Real GDP growth = (zero population growth) + (0.7% productivity gains), 0+0.7% = 0.7%
In reality, Japan’s real GDP growth rate over that time was slightly better than zero. It was 0.7% annually. Admittedly, this would probably still feel a lot like zero if you lived in Japan.
I’m not alone in believing that massive reform needs to take place in Japan, particularly in the areas of corporate governance and labor which currently represent massive hurdles to change – and hence productivity. Capital, both in its financial and human forms, simply is not free-flowing in the Japanese economy.

Unfortunately, in mid-June, Prime Minister Abe seemed to water down his reform objective in the face of political unpopularity. In my view, that would be a step back in terms of the significant reforms Japan needs to tackle.

Andrew captured the political tension nicely: “In my assessment, Abenomics is mostly about moving from deflation to inflation – there isn’t much in the way of structural reform being proposed, unless you count the proposed consumption tax increase. This is no small thing. I believe deflation is just about the worst thing you can do to an economy – it generates high real interest rates, makes banks unwilling to lend and squeezes domestic profit margins because prices fall faster than wages. Inflation of 2% will be a good thing if Japan can get there. It needs inflation so that the denominator of the debt-to-GDP ratio has a chance of growing faster than the numerator.”

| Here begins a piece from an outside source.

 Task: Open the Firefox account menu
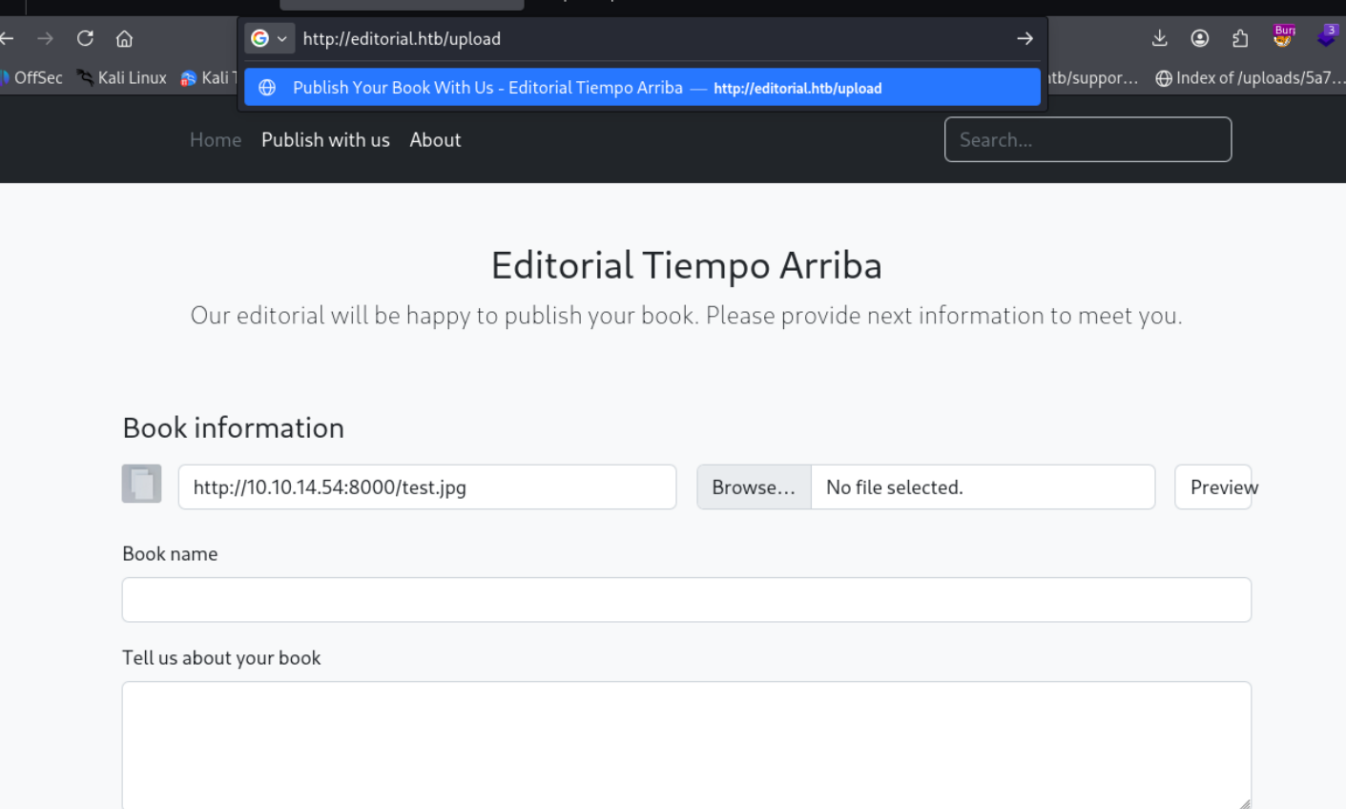[1199, 38]

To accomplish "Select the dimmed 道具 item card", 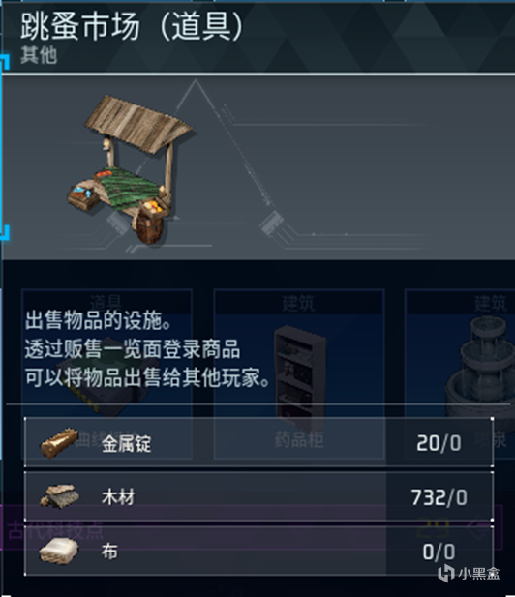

The political issue down the road comes when all those retired Japanese government bondholders realize that Abe has sold them financial repression – inflation that eats away at their Japanese government bond purchasing power. At least under deflation they were better off every year.
So, my concern is that, if Japan doesn’t reform and instead sticks with its current birth rate and immigration policy, then Demographics are Destiny – and this Abenomics experiment is likely to end very, very badly.

1Nikkei 225 Index data from May 22, 2013 through June 13, 2013
2Bloomberg: US Dollar-Japanese Yen exchange rate, 106.13 on May 22, 2013 down to 95.37 on June 13, 2013
3Reuters: “Japan upgrades economic outlook as Abe’s policies take hold,” May, 2013
4Worldbank.org databank
5International Monetary Fund: Data and StatisticsNikkei 225 is a price-weighted index comprised of Japan’s top 225 blue-chip companies on the Tokyo Stock Exchange.
Indexes and/or benchmarks are unmanaged and cannot be invested in directly. Returns represent past performance, are not a guarantee of future performance, and are not indicative of any specific investment.